In this submission I briefly emphasise what I see as central design issues for the Voice.
Constitutional enshrinement of the Voice
Your terms of reference prevent you from making recommendations related to the
constitutional enshrinement of the Voice, or the demands for truth-telling and treaty-making
processes in the Uluru Statement from the Heart. While acknowledging this, I must echo the
chorus of voices in this process emphasising the need for constitutional enshrinement. The
certainty, stability, and political legitimacy afforded to a Voice enshrined in the Australian
Constitution through referendum is essential to its ability to influence the political processes
that dominate and control First Nations lives in this country.
The Uluru Statement from the Heart reforms are the result of purposeful consensus-building
amongst First Peoples and present a sensible roadmap for re-shaping the relationship
between First Peoples and the Australian public. A legislation-first Voice fails to reflect this
vision, and risks the Voice being cast aside as a ‘failed experiment’ due to poor design. I
encourage the Australian Government to hold a referendum on the Voice within the next term
of the Australian Parliament.
Role of Traditional Owners
The current proposals do not place enough emphasis on the role of Traditional Owners and
cultural authorities in representing First Peoples, or the collective nature of First Peoples’ right
to self-determination. For the Voice to be effective and legitimate, both the proposed National
and Local/Regional Voices need to have a clear deference to cultural authority.
The emphasis on incorporating and engaging with existing policy structures at the state level
is antithetical with the Voice elevating the unheard perspectives of First Nations.
Aboriginal and Torres Strait Islander people are diverse as individuals, and there is value in
representing that diversity. However, it is not the same as enabling First Peoples’ right to self-
determination and the need for First Nations to have input and control into the legislation and
policy that dominate First Peoples’ lives.
First Nations should be centred in this process, not government structures.

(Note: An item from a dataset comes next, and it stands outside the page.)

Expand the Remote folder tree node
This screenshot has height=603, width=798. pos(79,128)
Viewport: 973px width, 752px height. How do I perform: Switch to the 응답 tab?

Interim Report design proposals
The proposed 16-18 member National Voice appears insufficient to represent the diversity of
First Nations across the continent. Limiting the proposals to either an 18-member body with 2
representatives for each state/territory, and the Torres Strait or a 16-member body with only
1 representative for the ACT & Torres Strait is too constraining. It is not appropriate to suggest
that the Torres Strait should be limited to only one representative, given the complexity and
diversity of Torres Strait Islander experiences in Australia. Serious consideration should be
given to expanding the size of the National Voice to allow for broader representation of First
The proposal for a maximum of 35 local/regional Voices across the continent is similarly too
limiting. While the Interim Report emphasises that these Voices should be constituted
according to the desires of First Peoples’ political and cultural needs, the proposals seem far
from this reality. For example, for a state the size of New South Wales to be limited to 7
regions, with an emphasis on aligning with the pre-existing Local Decision Making regional
alliances, it is not possible for communities to freely determine how their regional Voices might
be constituted. There simply is not room for such flexibility and responsiveness to First Nations
desires within the proposed structure.
To design and implement the Voice in a way that is effective, legitimate and transformative for
Indigenous Affairs in Australia, there needs to be a genuine collaborative, consensus-building
approach to formulating that design and function. The Indigenous Co-design process to date
has not demonstrated this, with far too many arbitrary restrictions and boundaries placed on
the Voice and what it could be.
I encourage the Senior Advisory Group to return to the core principles of a First Nations Voice
to Parliament, as imagined in the Uluru Statement from the Heart. The Voice should be a first
step of many towards transforming the political, legal and cultural relationships between First
Nations, the Australian public, and the Australian Parliament.